*PROBLEM DESCRIPTION*: Please print the line that holds "Screen dimensions: 920x842" and each line after it to the end of the data, word for word, without any pictures.

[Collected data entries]
- Opening Delimiter -

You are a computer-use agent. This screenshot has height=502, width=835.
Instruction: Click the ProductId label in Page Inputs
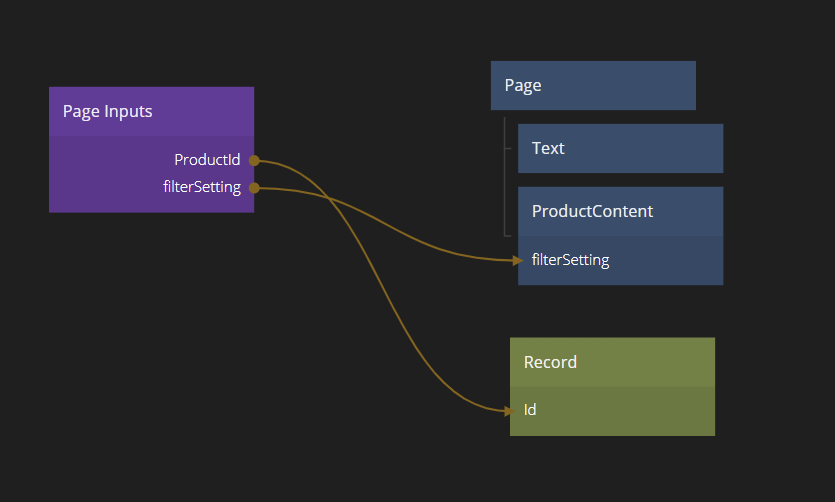tap(207, 160)
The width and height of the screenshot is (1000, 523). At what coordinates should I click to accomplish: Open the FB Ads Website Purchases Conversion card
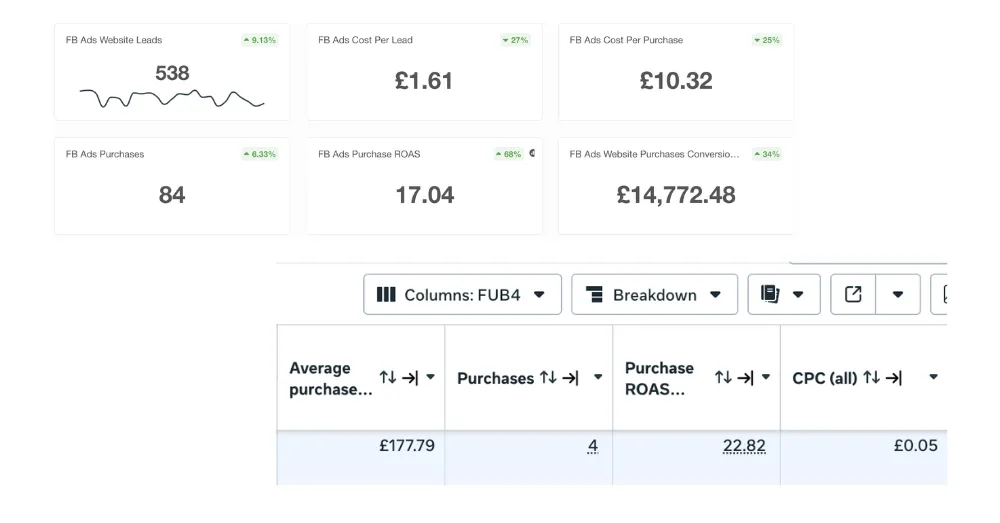(675, 186)
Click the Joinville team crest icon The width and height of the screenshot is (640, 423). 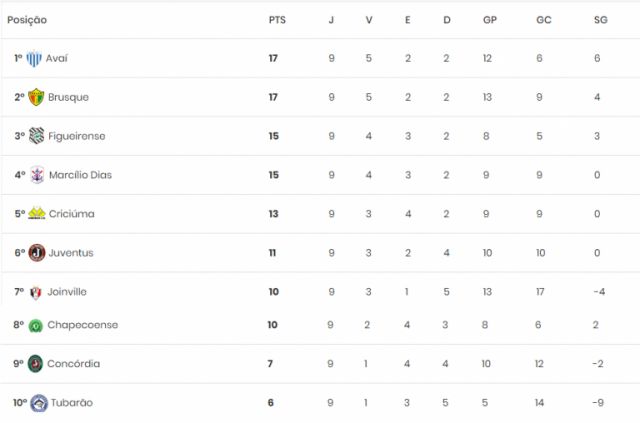tap(36, 292)
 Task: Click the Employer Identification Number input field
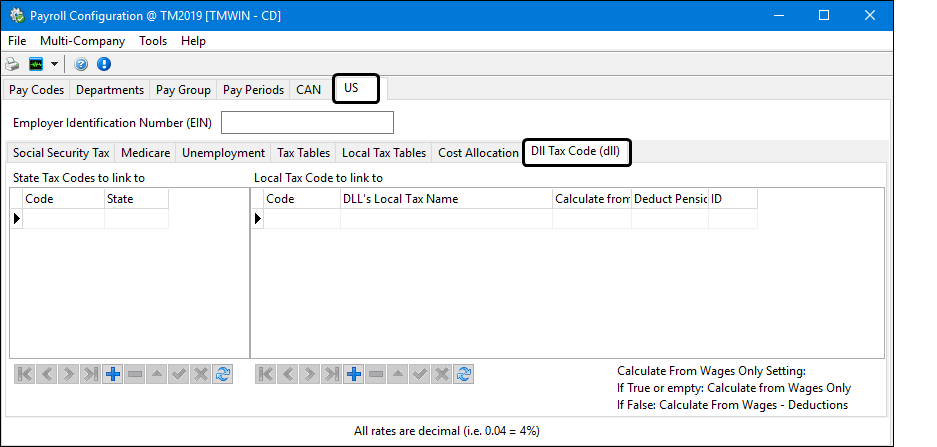pos(307,123)
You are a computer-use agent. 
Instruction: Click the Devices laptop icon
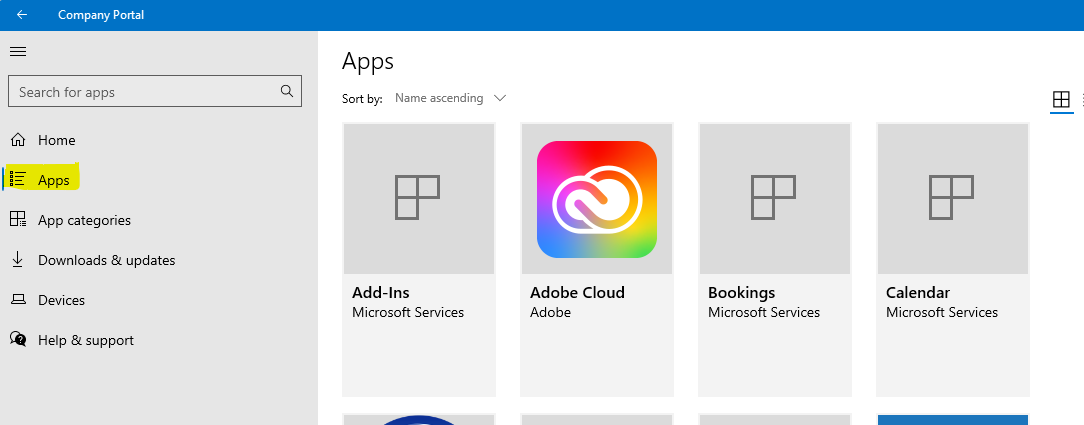click(18, 300)
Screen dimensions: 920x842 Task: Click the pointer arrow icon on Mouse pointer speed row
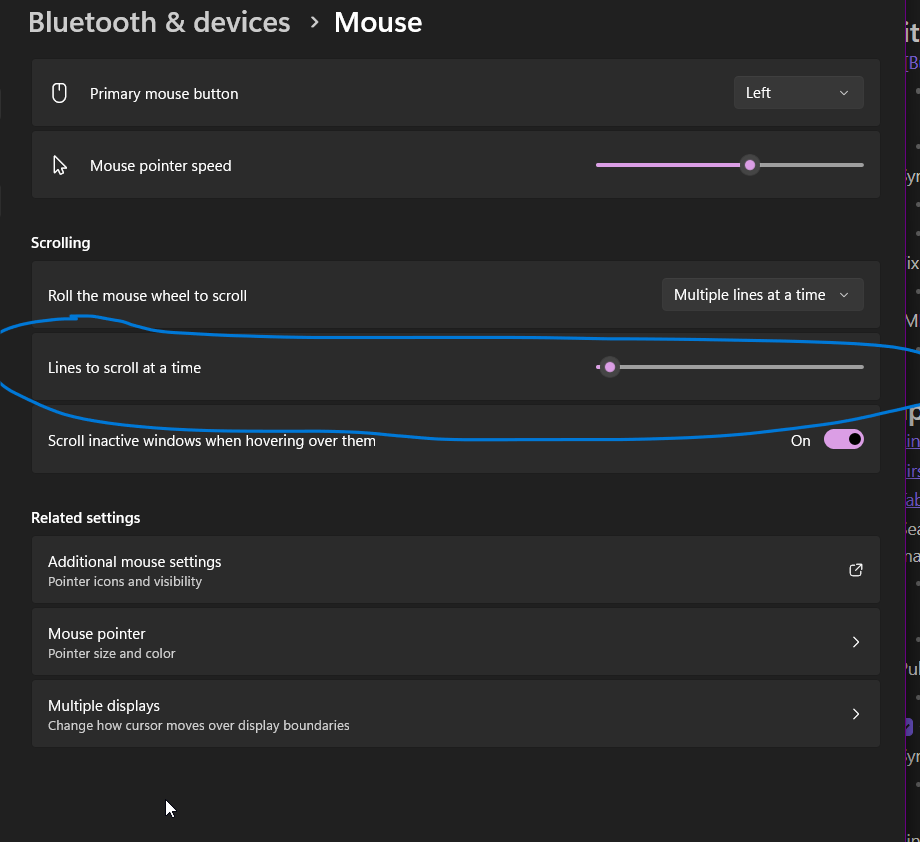coord(59,164)
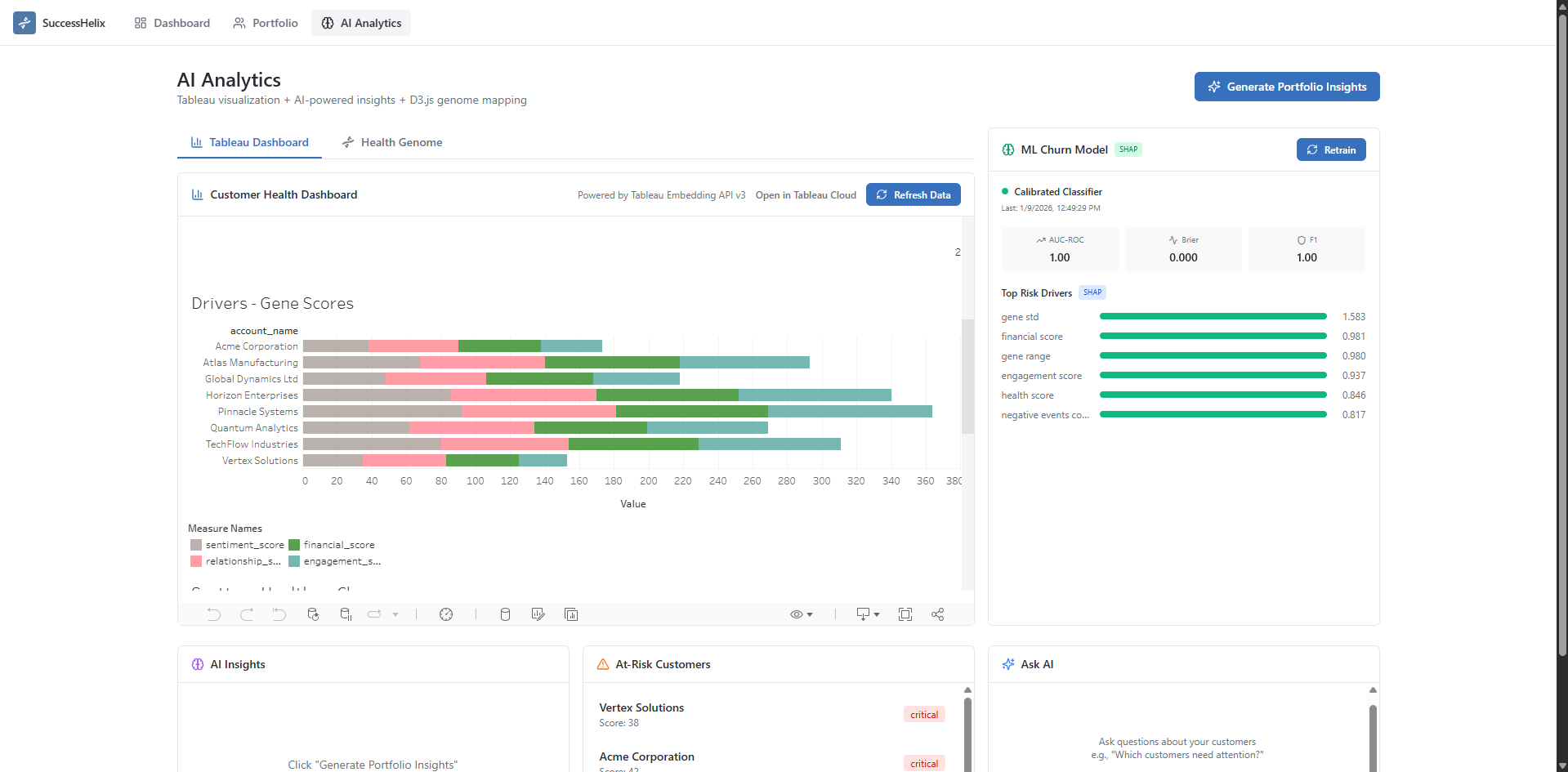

- Closing Delimiter -

*EXPECTED ANSWER*:
Screen dimensions: 920x842 Task: Click the pointer arrow icon on Mouse pointer speed row
coord(59,164)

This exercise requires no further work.